Le dernier épisode de ce feuilleton entre Paris et Bamako aura été l’annonce de la rupture des Accords de défense entre les deux pays. En effet, les autorités maliennes ont déclaré « dénoncer » les Accords de statut des forces (Status of Force Agreements, ou Sofa) fixant le cadre juridique de la présence au Mali des forces française Barkhane et européenne Takuba, ainsi que le traité de coopération en matière de défense conclu en 2014 entre le Mali et la France.

Dans un communiqué lu à la télévision nationale, le 2 mai 2022, le porte-parole du gouvernement, le colonel Abdoulaye Maïga, avait invoqué les « atteintes flagrantes » de la part de la France, engagée militairement dans le pays depuis 2013, à la souveraineté nationale.

Il a cité, entre autres, « l’attitude unilatérale » de la France lorsqu’elle a suspendu en juin 2021 les opérations conjointes entre les forces françaises et maliennes, l’annonce en février 2022, « encore sans aucune consultation de la partie malienne », du retrait des forces Barkhane et Takuba,  et les « multiples violations » de l’espace aérien par les appareils français malgré l’instauration par les autorités d’une zone d’interdiction aérienne au-dessus d’une vaste partie du territoire : « Eu égard à ces insuffisances graves ainsi qu’aux atteintes flagrantes à la souveraineté nationale du Mali, le gouvernement de la République du Mali décide de dénoncer le traité de coopération en matière de défense du 16 juillet 2014 », a-t-il déclaré. Les autorités maliennes ont notifié cette dénonciation lundi après-midi aux autorités françaises et elle prendra effet six mois après cette notification.

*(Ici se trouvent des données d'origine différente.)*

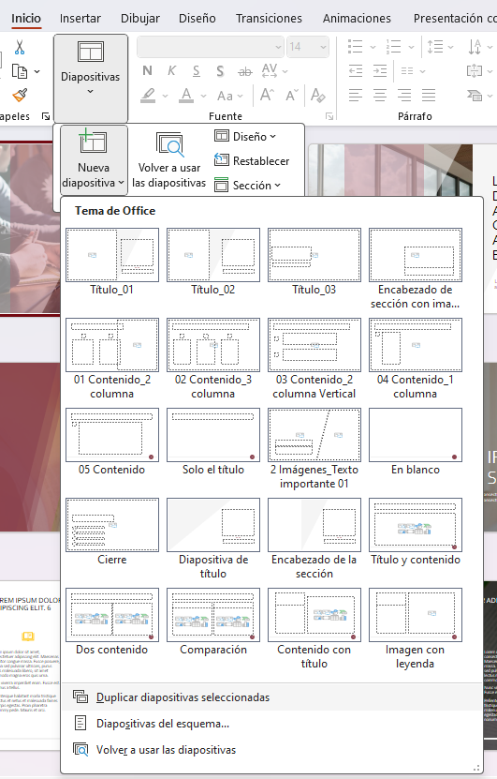Click the increase font size icon

click(x=268, y=95)
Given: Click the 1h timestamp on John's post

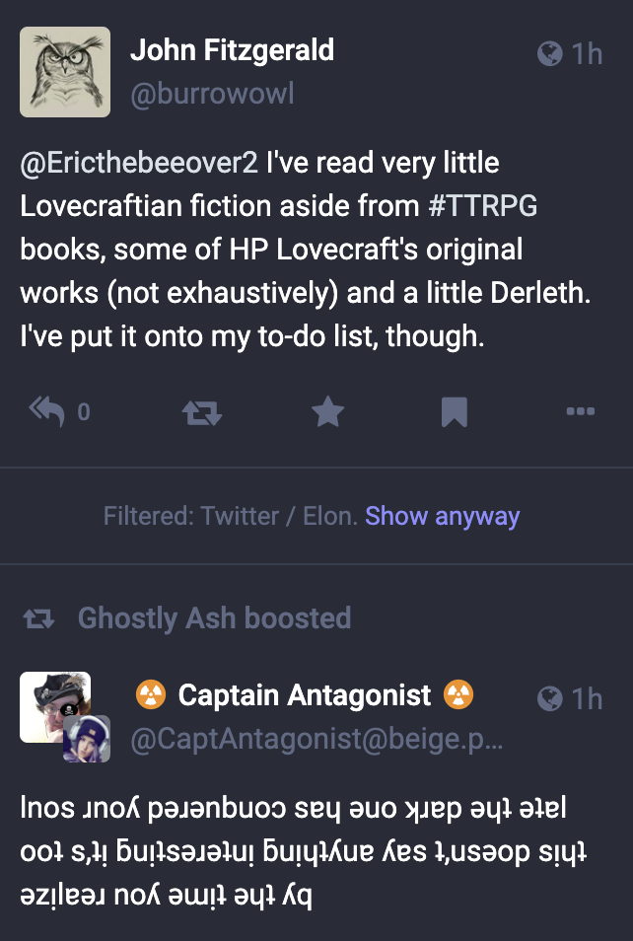Looking at the screenshot, I should [x=587, y=53].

« Informée, le 2 mai, de la décision unilatérale des autorités de transition maliennes de dénoncer» ces accords, la France « considère cette décision injustifiée et conteste formellement toute violation du cadre juridique bilatéral qui serait imputable à la force Barkhane », a indiqué la porte-parole du Quai d’Orsay dans une déclaration…

En plus de l’affaire Wagner, toute cette agitation des autorités françaises est intervenue au moment où les autorités maliennes avaient manifesté leur intention de procéder à une relecture de l’accord de défense entre les deux pays. A ce sujet, le Colonel Assimi Goïta, dans son discours à l’occasion de la fête de l’armée, le 20 janvier 2022, a été on peut claire : « Par une analyse objective du contexte actuel et en tenant compte des intérêts vitaux de notre pays, nous avons demandé la relecture de certains accords de coopération militaire. Dans le même temps, de nouveaux accords ont été signés, toujours avec comme objectif essentiel, la sécurisation des Maliens et de leurs Biens  ».

C’est ainsi qu’en fin décembre 2021, le Mali a officiellement demandé à la France la révision des Accords de défense qui lient les deux pays… Dès lors, l’on assista à un Acharnement polico-diplomatico-médiatique des autorités françaises sur le Mali. Cependant, malgré les pressions les autorités maliennes affichent leur détermination à réécrire une nouvelle page des relations entre la France et le Mali.